Depends on the circumstances I guess, but no matter how I feel about it people jumping the turnstile aren't stealing the train.

[–] [email protected] 21 points 11 months ago (3 children)

Are they stealing a ride?

I don't like this analogy, because there's a real, albeit small, cost to the subway of that free ride, in terms of fuel and increased maintenance. Digital piracy has literaly no real cost to the producer except the nebulous "lost sale."

[–] [email protected] 9 points 11 months ago

It should be a free service anyway. Without free public transport, democracy does not exists. Same reason healthcare and education should be. So sure, you are “stealing” a ride - something that should be yours anyway because people are not born with the ability to travel kilometers of cityscapes, something that is now mandatory to survive and thrive.

[–] [email protected] 6 points 11 months ago

You're also potentially blocking a seat that could be used by a paying passenger, and the operator will statistically run more/longer trains at higher cost to cope with increased demand.

[–] [email protected] 4 points 11 months ago (3 children)

Digital piracy has literaly no real cost to the producer except the nebulous “lost sale.”

You know that the pirated files were stolen in the first place, right? Movies and video games aren't just sitting out in the open free for somebody to snatch up like apples on a tree. They end up in the hands of scene groups by somebody in the studio taking an unauthorized copy of the product and distributing it.

Lost sales are damages, as demonstrated by the courts hundreds and hundreds of times over now.

[–] [email protected] 13 points 11 months ago (1 children)

Ever heard of "ripping" a disk, a stream, or a download? Movies, series, and video games get paid for by someone who then proceeds to make unauthorized copies, they very rarely come from anyone at the studio.

Lost sales are "legal" damages, which doesn't mean they're actual loss of anything, since people who were not going to pay, are worth exactly $0.

It's different when bootleg copies get sold, since then there is an actual payment that isn't going to the right person.

[–] [email protected] 1 points 11 months ago (1 children)

Does you license plate say "PRIVATE"? Because this is some real sovereign citizen logic, using definitions of terms that the rest of the world doesn't agree with.

Ever read the message at the beginning of a rip? You know, the one with the FBI logo on it. Remind me what it says?

[–] [email protected] 6 points 11 months ago* (last edited 11 months ago) (1 children)

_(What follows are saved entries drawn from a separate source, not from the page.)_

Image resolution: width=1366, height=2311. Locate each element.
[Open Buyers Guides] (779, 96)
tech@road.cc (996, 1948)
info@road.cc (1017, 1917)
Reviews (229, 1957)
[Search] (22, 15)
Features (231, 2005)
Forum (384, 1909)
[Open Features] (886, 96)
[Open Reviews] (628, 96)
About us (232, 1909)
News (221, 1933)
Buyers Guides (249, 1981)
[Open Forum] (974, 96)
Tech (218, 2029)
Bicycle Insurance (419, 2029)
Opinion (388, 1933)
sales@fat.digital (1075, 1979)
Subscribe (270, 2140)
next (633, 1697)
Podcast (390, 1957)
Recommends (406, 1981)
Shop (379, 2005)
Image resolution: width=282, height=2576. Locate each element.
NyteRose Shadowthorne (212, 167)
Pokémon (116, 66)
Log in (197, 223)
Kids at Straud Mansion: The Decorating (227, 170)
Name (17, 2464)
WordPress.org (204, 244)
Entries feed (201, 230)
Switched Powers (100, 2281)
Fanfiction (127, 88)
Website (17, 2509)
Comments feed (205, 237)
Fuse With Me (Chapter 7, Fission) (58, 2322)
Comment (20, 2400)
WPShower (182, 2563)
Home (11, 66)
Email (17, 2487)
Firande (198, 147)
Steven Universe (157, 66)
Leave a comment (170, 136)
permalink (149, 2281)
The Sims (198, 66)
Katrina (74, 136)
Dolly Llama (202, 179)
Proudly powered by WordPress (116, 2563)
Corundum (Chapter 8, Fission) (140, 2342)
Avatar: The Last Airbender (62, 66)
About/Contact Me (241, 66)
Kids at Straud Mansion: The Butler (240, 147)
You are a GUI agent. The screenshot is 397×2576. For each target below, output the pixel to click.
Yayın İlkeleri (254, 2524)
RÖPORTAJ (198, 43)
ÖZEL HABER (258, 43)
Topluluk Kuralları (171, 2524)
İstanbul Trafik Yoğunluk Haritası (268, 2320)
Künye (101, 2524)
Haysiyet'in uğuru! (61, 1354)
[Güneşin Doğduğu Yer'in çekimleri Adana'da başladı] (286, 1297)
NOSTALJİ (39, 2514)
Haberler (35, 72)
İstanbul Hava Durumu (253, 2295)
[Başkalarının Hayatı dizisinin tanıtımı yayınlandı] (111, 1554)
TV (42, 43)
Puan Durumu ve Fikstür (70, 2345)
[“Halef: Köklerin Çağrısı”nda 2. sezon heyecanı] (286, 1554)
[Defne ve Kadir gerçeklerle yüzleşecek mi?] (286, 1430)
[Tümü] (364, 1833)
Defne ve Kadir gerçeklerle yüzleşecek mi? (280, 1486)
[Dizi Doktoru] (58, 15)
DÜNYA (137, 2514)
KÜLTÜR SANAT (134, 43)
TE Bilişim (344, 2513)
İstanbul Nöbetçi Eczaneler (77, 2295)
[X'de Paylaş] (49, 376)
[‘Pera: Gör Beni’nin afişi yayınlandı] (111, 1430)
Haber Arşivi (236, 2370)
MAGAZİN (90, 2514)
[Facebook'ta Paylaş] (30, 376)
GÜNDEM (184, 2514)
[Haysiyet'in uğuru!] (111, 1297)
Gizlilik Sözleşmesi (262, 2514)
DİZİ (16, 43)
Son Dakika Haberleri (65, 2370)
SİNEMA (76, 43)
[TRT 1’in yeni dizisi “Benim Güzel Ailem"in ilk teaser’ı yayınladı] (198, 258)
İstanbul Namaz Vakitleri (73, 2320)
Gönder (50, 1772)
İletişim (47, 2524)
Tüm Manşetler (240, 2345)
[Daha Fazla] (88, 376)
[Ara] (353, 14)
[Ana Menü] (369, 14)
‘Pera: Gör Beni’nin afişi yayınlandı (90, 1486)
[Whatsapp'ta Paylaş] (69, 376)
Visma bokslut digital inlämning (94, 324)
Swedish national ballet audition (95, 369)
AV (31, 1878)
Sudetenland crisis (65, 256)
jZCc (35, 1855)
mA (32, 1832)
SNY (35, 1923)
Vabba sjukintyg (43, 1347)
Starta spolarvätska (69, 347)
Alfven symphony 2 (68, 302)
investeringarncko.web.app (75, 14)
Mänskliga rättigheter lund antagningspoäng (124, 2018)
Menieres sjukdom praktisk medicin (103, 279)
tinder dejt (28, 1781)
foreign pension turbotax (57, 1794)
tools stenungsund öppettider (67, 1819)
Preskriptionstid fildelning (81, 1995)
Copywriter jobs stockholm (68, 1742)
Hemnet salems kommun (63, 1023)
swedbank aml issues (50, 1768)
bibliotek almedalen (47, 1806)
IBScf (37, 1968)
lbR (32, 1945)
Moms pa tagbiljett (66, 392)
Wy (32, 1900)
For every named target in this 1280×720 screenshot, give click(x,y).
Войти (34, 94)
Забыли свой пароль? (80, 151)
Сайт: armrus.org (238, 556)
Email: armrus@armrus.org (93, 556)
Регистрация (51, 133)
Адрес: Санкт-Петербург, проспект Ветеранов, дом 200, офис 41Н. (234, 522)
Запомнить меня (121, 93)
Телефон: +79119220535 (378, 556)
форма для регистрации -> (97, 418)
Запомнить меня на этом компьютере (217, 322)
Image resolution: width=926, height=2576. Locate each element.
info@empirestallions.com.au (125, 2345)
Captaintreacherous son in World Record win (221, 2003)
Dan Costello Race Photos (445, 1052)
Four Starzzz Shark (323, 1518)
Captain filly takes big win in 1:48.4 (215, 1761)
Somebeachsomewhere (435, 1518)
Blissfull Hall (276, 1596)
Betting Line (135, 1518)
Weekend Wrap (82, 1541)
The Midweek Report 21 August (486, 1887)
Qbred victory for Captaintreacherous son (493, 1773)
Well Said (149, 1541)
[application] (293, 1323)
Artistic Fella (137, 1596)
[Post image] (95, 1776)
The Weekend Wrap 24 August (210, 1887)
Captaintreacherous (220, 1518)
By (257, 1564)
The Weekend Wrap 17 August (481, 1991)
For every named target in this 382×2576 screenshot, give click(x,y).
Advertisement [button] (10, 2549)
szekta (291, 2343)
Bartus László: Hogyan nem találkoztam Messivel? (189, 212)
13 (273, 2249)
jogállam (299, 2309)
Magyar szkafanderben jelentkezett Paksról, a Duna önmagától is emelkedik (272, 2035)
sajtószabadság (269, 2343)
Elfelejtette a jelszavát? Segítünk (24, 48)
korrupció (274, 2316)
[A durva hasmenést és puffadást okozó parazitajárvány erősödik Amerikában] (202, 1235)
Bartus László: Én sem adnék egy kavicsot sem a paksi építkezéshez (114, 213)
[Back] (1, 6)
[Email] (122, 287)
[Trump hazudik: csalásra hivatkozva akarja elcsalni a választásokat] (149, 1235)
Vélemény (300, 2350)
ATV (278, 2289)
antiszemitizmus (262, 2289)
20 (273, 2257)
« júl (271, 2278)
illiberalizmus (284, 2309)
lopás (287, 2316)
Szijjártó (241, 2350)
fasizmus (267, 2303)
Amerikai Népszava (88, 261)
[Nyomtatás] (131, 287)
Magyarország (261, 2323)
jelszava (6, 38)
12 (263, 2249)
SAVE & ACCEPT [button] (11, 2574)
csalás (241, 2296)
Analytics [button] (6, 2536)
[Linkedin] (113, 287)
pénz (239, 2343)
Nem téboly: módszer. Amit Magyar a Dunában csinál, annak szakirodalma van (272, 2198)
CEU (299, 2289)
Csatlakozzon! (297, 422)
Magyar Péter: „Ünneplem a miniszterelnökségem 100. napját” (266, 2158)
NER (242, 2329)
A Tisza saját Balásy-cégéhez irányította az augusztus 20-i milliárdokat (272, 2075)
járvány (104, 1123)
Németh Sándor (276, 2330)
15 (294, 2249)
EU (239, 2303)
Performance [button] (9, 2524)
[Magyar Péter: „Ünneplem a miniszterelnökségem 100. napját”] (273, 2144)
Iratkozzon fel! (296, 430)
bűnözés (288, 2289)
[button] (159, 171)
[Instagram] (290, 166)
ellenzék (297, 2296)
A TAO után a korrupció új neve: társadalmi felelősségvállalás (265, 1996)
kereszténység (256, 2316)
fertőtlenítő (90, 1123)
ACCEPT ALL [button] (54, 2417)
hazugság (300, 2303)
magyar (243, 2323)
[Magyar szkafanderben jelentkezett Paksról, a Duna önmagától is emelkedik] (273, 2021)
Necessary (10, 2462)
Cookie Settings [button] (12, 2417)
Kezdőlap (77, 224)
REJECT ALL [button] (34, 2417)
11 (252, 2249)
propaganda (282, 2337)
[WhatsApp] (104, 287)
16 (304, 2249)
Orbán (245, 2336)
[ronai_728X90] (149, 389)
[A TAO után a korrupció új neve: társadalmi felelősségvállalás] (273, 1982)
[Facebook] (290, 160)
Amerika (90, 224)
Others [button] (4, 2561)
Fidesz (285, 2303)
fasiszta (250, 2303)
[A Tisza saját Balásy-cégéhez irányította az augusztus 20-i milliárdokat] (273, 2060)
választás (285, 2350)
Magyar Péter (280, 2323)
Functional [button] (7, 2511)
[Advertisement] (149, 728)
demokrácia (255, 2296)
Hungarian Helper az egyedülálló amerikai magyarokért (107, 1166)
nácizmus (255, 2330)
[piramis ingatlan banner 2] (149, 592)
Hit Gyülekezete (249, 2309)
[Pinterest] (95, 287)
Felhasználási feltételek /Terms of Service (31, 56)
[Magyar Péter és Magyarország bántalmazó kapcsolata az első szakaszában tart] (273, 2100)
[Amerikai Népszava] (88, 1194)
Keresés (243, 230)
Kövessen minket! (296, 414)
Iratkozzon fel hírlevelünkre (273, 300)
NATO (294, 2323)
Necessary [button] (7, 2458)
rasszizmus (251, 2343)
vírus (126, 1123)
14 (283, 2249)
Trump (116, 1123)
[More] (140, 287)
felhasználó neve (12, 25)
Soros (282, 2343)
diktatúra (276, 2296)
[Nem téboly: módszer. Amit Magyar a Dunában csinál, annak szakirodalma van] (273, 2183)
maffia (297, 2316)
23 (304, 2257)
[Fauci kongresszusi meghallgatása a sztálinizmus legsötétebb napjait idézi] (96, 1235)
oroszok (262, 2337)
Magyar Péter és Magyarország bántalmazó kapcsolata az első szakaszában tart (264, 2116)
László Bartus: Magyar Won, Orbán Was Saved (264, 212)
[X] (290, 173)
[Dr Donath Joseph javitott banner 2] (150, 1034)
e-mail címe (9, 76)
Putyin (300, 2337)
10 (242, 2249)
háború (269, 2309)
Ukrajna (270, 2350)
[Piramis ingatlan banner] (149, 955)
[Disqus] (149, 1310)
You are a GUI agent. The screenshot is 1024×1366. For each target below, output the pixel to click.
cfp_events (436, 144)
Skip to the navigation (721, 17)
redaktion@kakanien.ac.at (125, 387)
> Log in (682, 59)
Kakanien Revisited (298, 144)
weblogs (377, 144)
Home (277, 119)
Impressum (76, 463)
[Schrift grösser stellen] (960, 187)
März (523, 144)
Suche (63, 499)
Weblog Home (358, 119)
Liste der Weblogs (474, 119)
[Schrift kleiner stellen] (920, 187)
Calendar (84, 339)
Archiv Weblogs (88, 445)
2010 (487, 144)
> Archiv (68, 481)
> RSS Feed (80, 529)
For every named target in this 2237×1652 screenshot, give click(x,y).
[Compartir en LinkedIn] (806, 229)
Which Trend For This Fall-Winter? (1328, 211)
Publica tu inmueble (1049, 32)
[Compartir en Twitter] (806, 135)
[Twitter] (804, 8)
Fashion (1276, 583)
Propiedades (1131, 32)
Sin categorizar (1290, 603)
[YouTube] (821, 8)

using definitions of terms that the rest of the world doesn't agree with.

Like which one exactly?

Ever read the message at the beginning of a rip? You know, the one with the FBI logo on it. Remind me what it says?

There is none. Some rips used to come with a "Ripped by [some nick]" and a scene group logo, but they've grown out of fashion.

Just kidding, I know you meant this one: https://youtu.be/CXca40Z01Ss

[–] [email protected] 1 points 11 months ago

Like which one exactly?

"people who were not going to pay" is not one singular group, but you use this as if everybody who isn't going to pay is part of the same demographic. Some people won't pay because they don't want it in the first place. Some people won't pay because while they want it, they can't afford it. And some won't pay but will take it anyway because they feel entitled to it.

Painting all these groups with the same brush is disingenuous at best, and intentionally deceptive at worst.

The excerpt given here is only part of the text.